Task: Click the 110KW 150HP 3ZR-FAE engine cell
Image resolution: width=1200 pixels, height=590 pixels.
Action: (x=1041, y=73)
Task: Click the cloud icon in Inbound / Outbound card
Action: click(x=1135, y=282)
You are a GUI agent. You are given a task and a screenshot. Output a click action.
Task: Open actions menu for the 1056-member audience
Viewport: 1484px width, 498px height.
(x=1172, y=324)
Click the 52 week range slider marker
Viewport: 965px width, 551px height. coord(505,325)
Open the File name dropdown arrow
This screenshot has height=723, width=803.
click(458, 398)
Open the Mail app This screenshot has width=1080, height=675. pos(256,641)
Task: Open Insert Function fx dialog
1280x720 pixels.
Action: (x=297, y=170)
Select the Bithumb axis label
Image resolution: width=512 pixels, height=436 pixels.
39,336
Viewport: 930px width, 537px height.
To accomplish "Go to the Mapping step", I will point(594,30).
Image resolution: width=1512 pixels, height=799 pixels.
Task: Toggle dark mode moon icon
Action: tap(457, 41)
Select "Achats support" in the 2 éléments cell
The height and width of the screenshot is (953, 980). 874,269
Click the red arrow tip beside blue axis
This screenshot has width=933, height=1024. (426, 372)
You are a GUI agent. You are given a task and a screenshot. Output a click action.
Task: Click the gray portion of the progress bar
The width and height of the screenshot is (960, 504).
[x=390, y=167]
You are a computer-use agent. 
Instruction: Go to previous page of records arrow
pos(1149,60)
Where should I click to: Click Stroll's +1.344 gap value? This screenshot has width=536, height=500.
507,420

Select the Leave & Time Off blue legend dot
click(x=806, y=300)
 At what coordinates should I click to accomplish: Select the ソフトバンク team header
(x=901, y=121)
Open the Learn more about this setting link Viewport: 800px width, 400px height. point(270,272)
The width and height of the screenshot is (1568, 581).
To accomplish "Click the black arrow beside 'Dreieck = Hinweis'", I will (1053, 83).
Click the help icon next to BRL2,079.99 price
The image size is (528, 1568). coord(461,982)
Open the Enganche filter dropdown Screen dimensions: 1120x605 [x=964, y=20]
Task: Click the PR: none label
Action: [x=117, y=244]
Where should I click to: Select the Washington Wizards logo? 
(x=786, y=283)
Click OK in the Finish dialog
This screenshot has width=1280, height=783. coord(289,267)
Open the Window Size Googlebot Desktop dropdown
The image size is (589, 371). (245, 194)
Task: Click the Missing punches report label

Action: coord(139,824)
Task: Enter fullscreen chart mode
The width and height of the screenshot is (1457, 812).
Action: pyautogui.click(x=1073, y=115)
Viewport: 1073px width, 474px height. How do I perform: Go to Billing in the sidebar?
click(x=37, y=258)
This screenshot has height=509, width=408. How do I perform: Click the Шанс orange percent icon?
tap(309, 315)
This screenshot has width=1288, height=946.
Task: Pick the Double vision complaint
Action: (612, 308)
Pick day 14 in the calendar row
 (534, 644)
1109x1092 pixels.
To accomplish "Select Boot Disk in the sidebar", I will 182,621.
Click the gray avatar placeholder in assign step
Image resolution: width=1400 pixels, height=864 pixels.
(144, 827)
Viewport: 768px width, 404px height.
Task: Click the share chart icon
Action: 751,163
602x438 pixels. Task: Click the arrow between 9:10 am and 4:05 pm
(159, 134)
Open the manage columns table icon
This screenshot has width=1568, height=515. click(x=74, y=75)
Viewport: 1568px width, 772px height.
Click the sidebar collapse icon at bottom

◆ DESCRIPTION OF THE TASK: Write out exactly the lines between the start of the entries and the line containing "Open the File name dropdown arrow", including that line and the first one.

◆ THE ANSWER:
Task: Click the 110KW 150HP 3ZR-FAE engine cell
Image resolution: width=1200 pixels, height=590 pixels.
Action: (x=1041, y=73)
Task: Click the cloud icon in Inbound / Outbound card
Action: click(x=1135, y=282)
You are a GUI agent. You are given a task and a screenshot. Output a click action.
Task: Open actions menu for the 1056-member audience
Viewport: 1484px width, 498px height.
(x=1172, y=324)
Click the 52 week range slider marker
Viewport: 965px width, 551px height. coord(505,325)
Open the File name dropdown arrow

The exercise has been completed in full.